He was the eldest son of the building contractor Viktor Schwadron, founder and partner of the building and ceramics company Brothers Schwadron . The company headquarters was the residential and commercial building at Franz-Josefs-Kai 3, built in 1904 by the architect Julius Goldschläger .

Ernst Schwadron studied at the Vienna State Trade School and also attended the ceramics class at the School of Applied Arts with Michael Powolny for a year . In the late 1920s and 1930s he was particularly successful as an interior designer in Vienna and is one of the protagonists of “Viennese living space culture”. His work has been published in specialist journals such as interior decoration , modern building forms , architecture, living form , German art and decoration or Die Kunst .

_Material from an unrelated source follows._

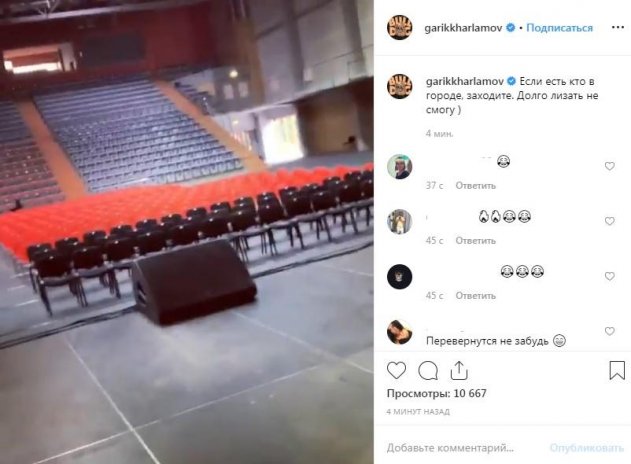Open garikkharlamov profile from header username
The height and width of the screenshot is (464, 631).
click(463, 28)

His first and perhaps only built building in Austria, the Lederer beach house in Greifenstein (1927), was demolished in 2011. In 1930 he hired a. a. finished his penthouse apartment on the top floor at Franz-Josefs-Kai 3, which was furnished with self-designed furniture and carpets by the artist Erna Lederer-Mendel (his first wife).

After the National Socialists invaded Austria in 1938, Schwadron emigrated to New York, where he worked as chief designer at the Rena Rosenthal furniture company from 1939 and founded the Ernst Schwadron Inc. furniture company in 1944. In New York, Schwadron also worked with Viennese emigrants such as the architect Leopold Kleiner and the craftsperson Emmy Zweybrück . Its facilities have been featured in US journals such as B. Interiors . He published for the German-Jewish newspaper Aufbau, which appears in New York .

In Cold Spring , New York, he built his own house for himself and his second wife Gladys (née Bradshell) in the early 1950s. Schwadron died at the age of 82 in New York and is buried in Connecticut .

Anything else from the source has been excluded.